Here the Florida law is a potential disaster for free expression. In addition to requiring platforms to moderate users and their content “consistently”—a hopelessly vague term—it also tells platforms that they cannot “censor, deplatform, or shadow ban a journalistic enterprise based on the content of its publication or broadcast.” Content-neutrality is an even broader requirement than viewpoint-neutrality. It is not just that platforms have to treat all viewpoints on a given topic equally—it is that they have to treat all topics equally as well.
This provision seems to guarantee that Floridians will see content from “journalistic enterprises” whether they want it or not—and the Florida law’s loose definition of “journalistic enterprise” ensures at least some content from fringe media will make it into the mix.
And what content will those fringe media outlets pump out?

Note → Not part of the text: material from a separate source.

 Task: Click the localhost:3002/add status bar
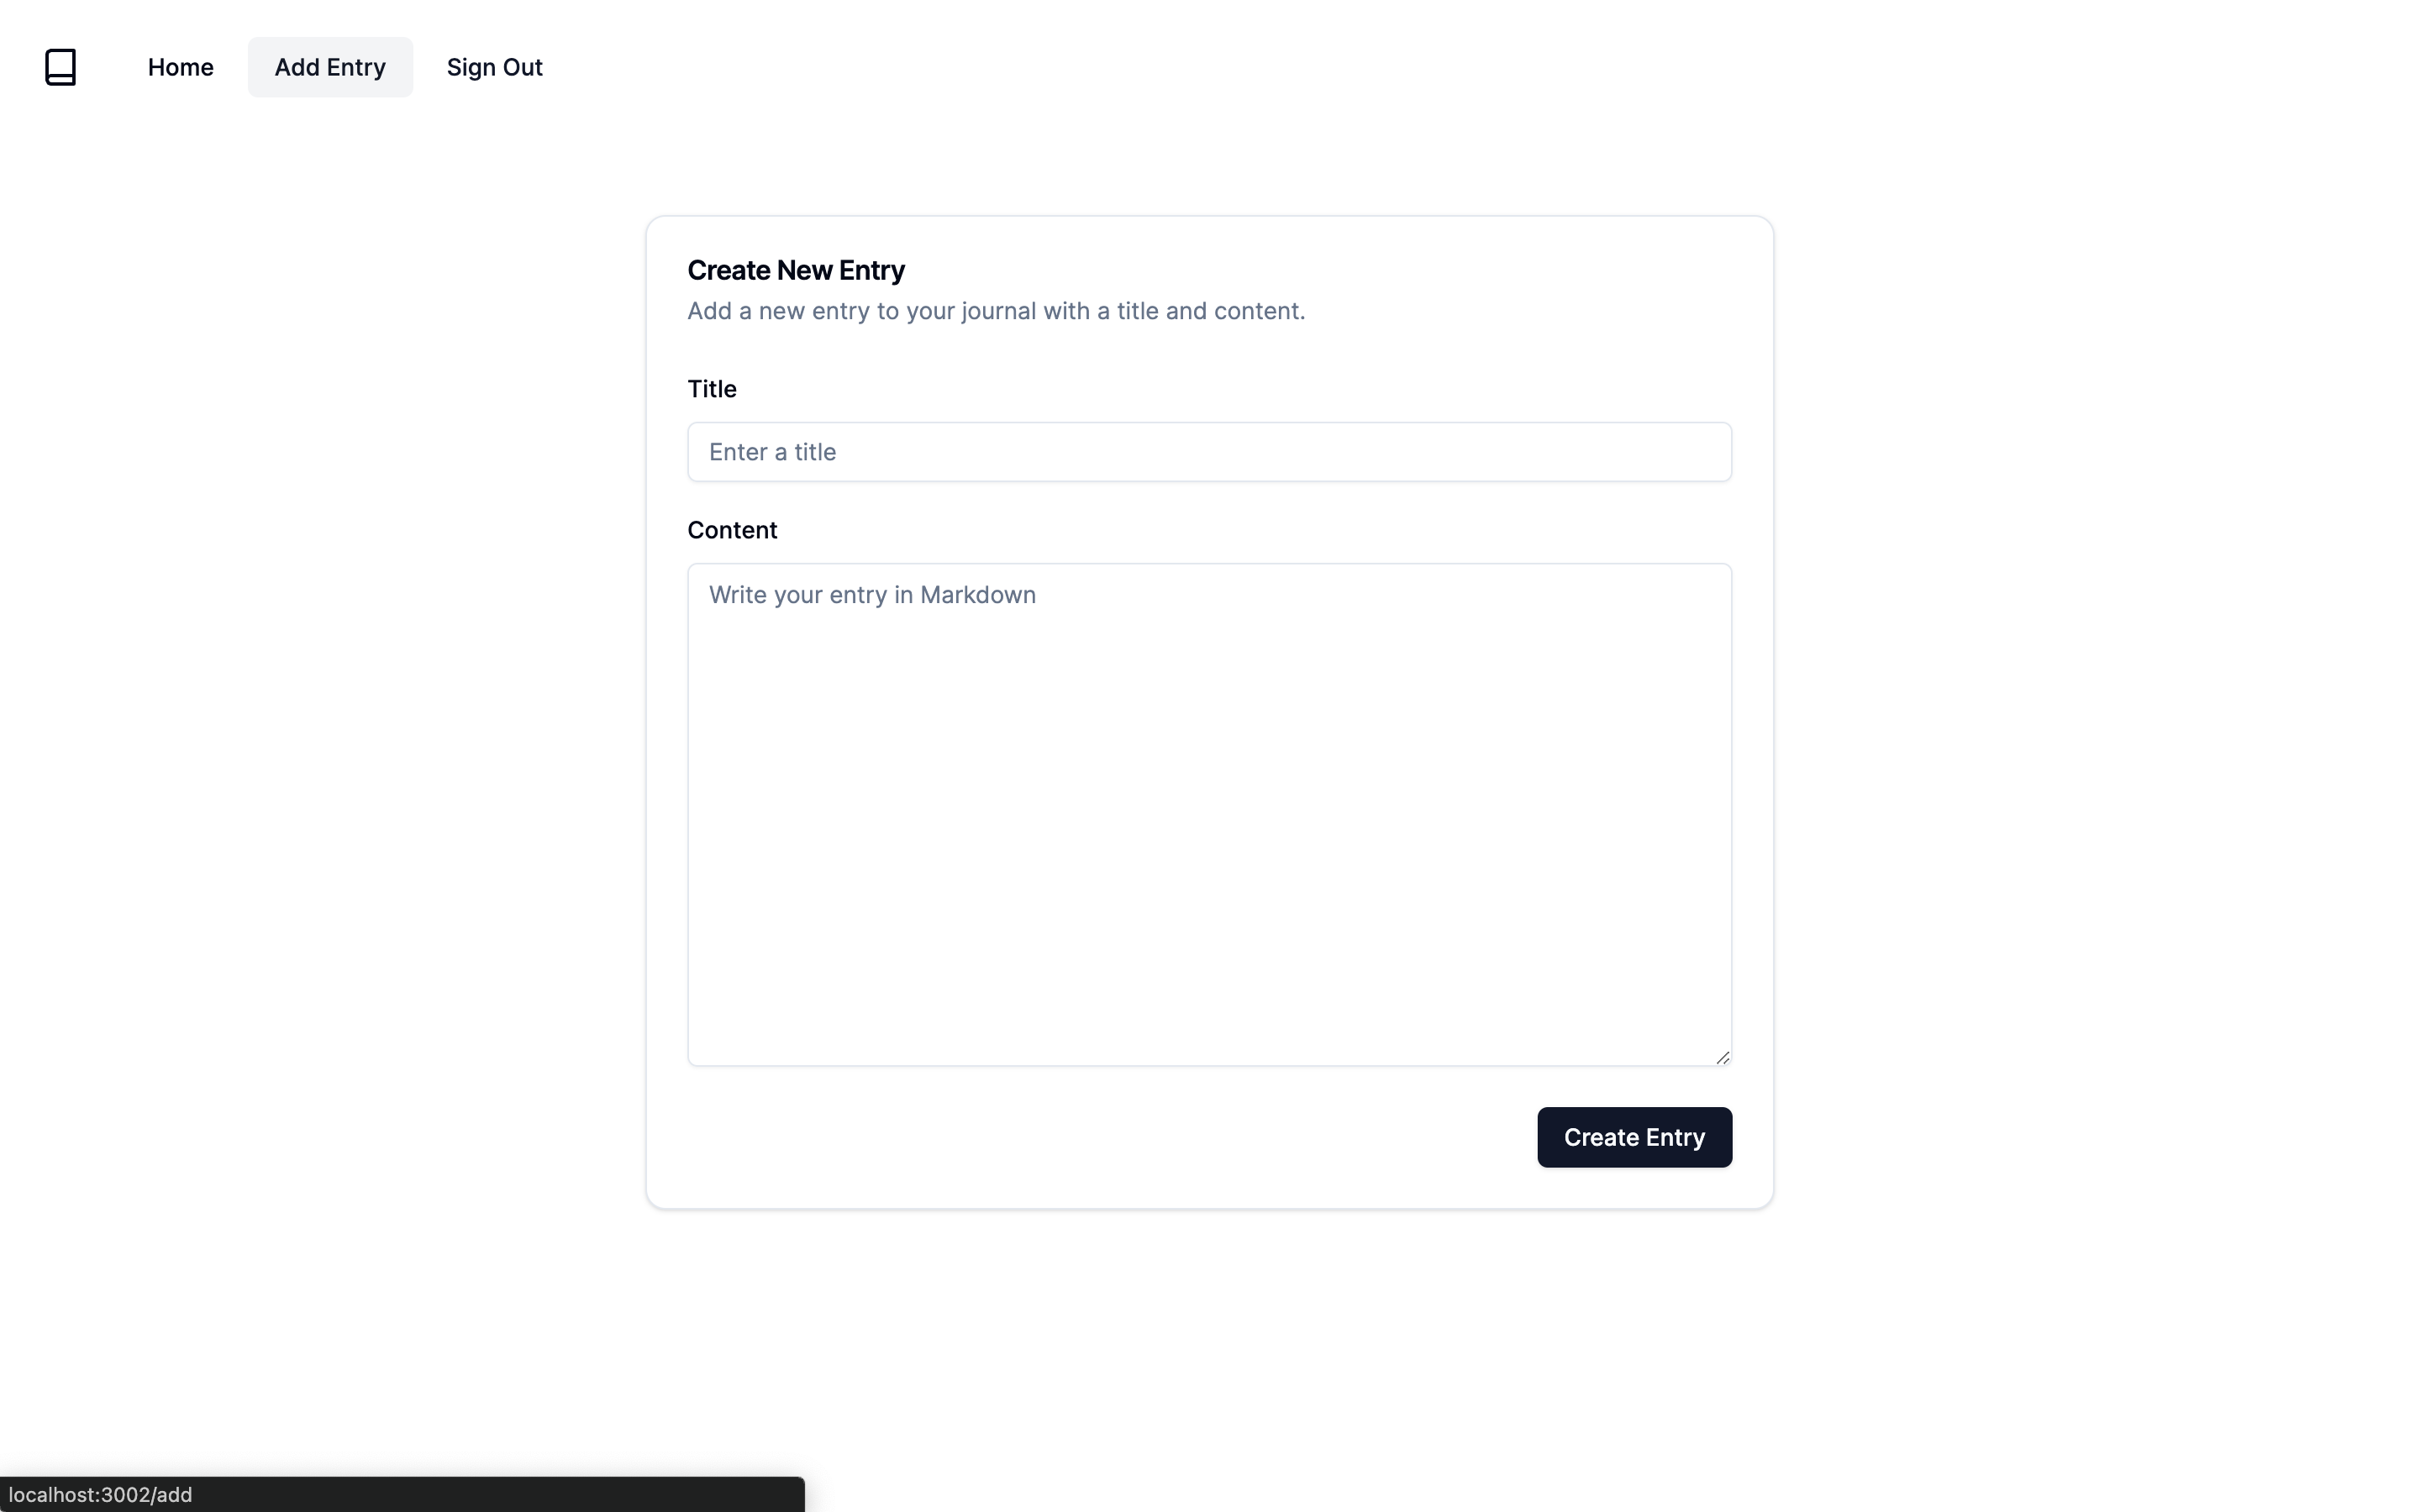coord(100,1494)
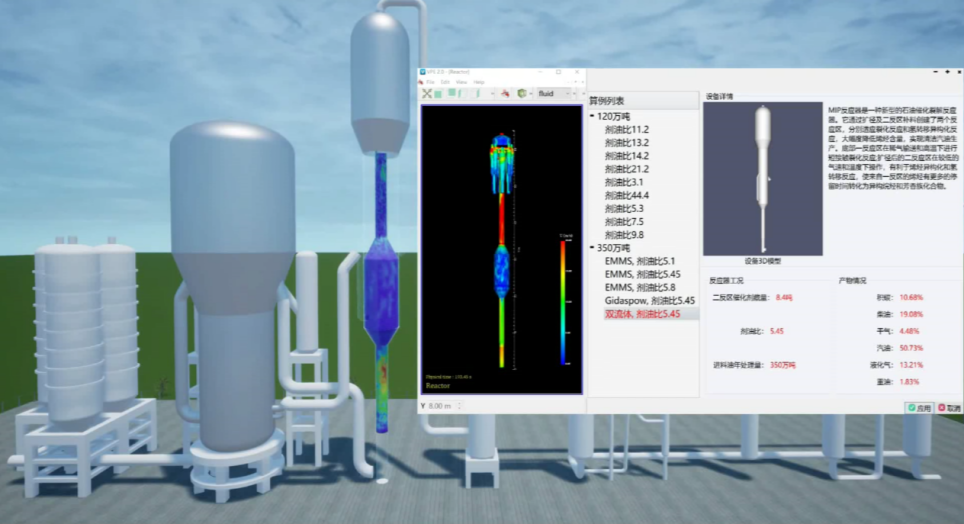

Consider the Supreme Court’s rule that hate speech represents the “viewpoint” on one side of a debate and “those arguing in favor of racial, color, etc., tolerance and equality” stand on the other side.m Platforms will have to carry the “debate,” in other words, between neo-Nazis and the people who oppose them, and all sides will be entitled to equal treatment. Normal people do not want to see this.
Disabling platforms from taking down harmful or toxic content will not create a free speech utopia; it will create a hellscape that many, if not most, people will flee from.
How the Court Should Rule
These flaws with the Florida and Texas laws are serious, and we would not shed a tear if the Supreme Court invalidated them. But it is important to emphasize why the laws are flawed: not because platforms in and of themselves have a First Amendment right to decide what they host, but because users have a First Amendment right to not have the government ruin social-media platforms. The adage “hard cases make bad law” applies here: despite the Florida and Texas laws’ profound flaws, the Court should not rule overbroadly and give platforms more protections than would be good for society.

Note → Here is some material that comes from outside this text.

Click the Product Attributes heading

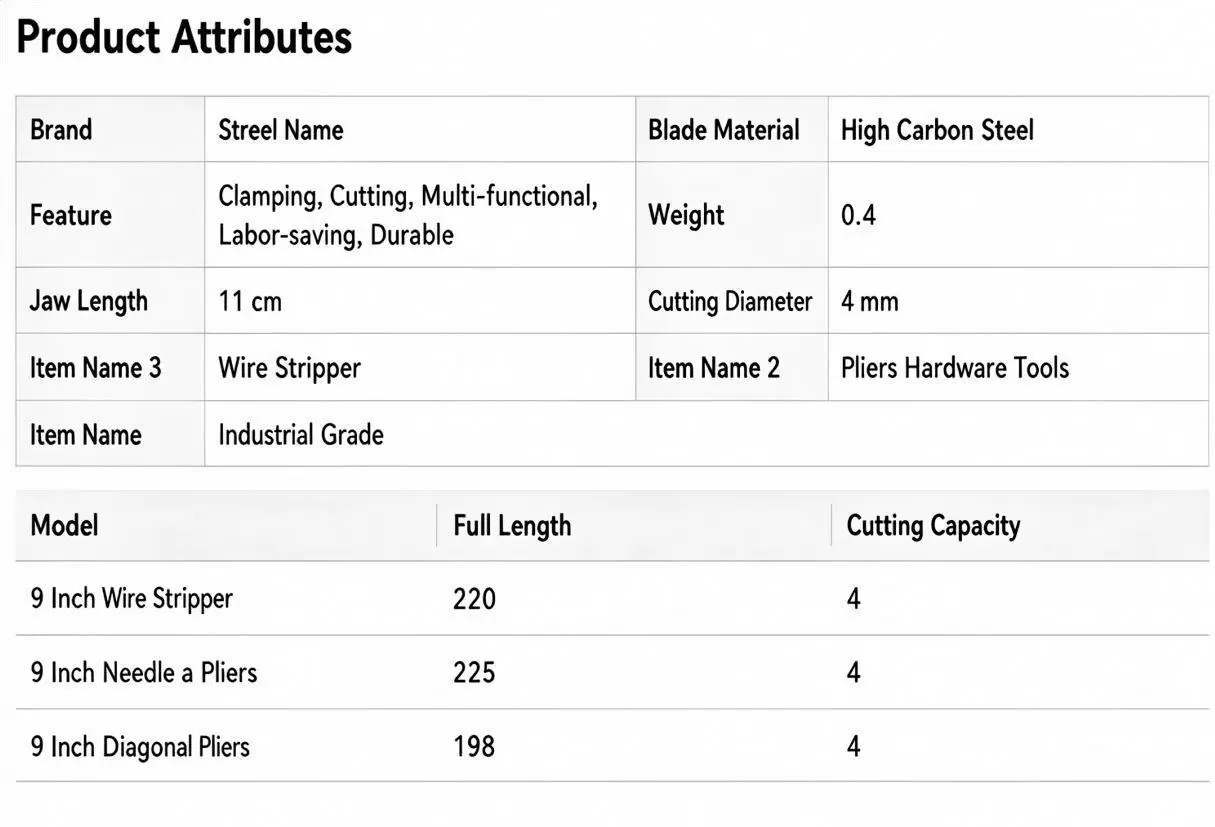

Specifically, a narrow decision striking down the laws should still hold out the possibility that other, more limited and carefully written laws, could still pass First Amendment muster. For example, we believe that the Florida law’s limitation on the moderation of politicians’ speech could, if properly scoped, be a net positive for free expression on platforms, given the small number of users it would apply to and the particularly high First Amendment value of electoral speech.

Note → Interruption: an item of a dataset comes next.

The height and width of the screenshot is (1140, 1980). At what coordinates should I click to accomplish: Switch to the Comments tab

Others may disagree and draw the boundaries of permissible government regulation elsewhere. But the bigger point is this: The editorial analogy simplifies all this complex analysis by zooming out so far from the issues that all policy detail disappears and courts lose track of what free expression is even for. At this altitude, the First Amendment is not much more than an overpowered property right. That is what makes the editorial analogy such a popular deregulatory tool for private businesses that own huge sectors of the expressive infrastructure—and why the Court should approach it with caution.